__TEXT EXTRACT__.
Implementation for the DeDOL algorithm proposed in 'Deep Reinforcement Learning for Green Security Games with Real-Time Information', AAAI 2019.
For more details of the algorithm, please refer to the paper Deep Reinforcement Learning for Green Security Games with Real-Time Information
- Tensorflow GPU
- cvxopt
- nashpy
- env.py: the GSG-I game model class
- DeDOL.py: the main file for running the DeDOL algorithms
- DeDOL_util.py: helper functions for DO.py
- DeDOL_Global_Retrain.py: for loading the models trained in local modes, and then run more iterations in gloabl mode training
- GUI_util.py: helper functions for showing the game using GUI
- GUI.py: test the performance of trained DQNs using GUI.
- maps.py: helper functions for generate different kinds of maps
- patroller_cnn.py: the patroller CNN strategy representation
- poacher_cnn.py: the poacher CNN strategy representation
- patroller_rule.py: our designed heuristic parameterized random walk patroller
- poacher_rule.py: our designed heuristic parameterized random walk patroller
- patroller_randomsweeping.py: our desinged heuristic random sweeping patroller
- replay_buffer.py: the replay buffer data structure needed for DQN training and prioterize experience replay
- AC_patroller: the actor_critic patroller. Performs poor, not adopted in the DeDOL algorithm.

__BRIEF 1__. In the DeDOL repository notes, which file tests the performance of trained DQNs through a GUI?
__BRIEF 2__. Carry on the DeDOL repository notes from their final line.

__SUPPLIED MATERIAL__.
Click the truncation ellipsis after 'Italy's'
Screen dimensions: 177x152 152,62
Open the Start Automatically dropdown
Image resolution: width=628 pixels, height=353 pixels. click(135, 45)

__TASK RESULT 1__. GUI.py

__TASK RESULT 2__.
Most of the files include further detailed comments
-
First run DeDOL.py for different local modes or pure global mode.
- The default training parameters should work well. You can also explore by yourself.
- To run in different local modes, change the 'po_location' parameter from 0 to 3, representing four different entering points. The code will automatically generate new directors saving DQN models trained in different local modes, for later loading in the DeDOL_Global_Retrain.py file.
- E.g. the command 'python DeDOL.py --row_num 5 --po_location 0 --map_type gauss' will run the DeDOL algorithm in a 5x5 grid, Mixture Gaussian Map, and the poacher will always enter the grid world from the left-top corner. The trained DQNs will be stored in the direct './Results_55_gauss_mode0/'.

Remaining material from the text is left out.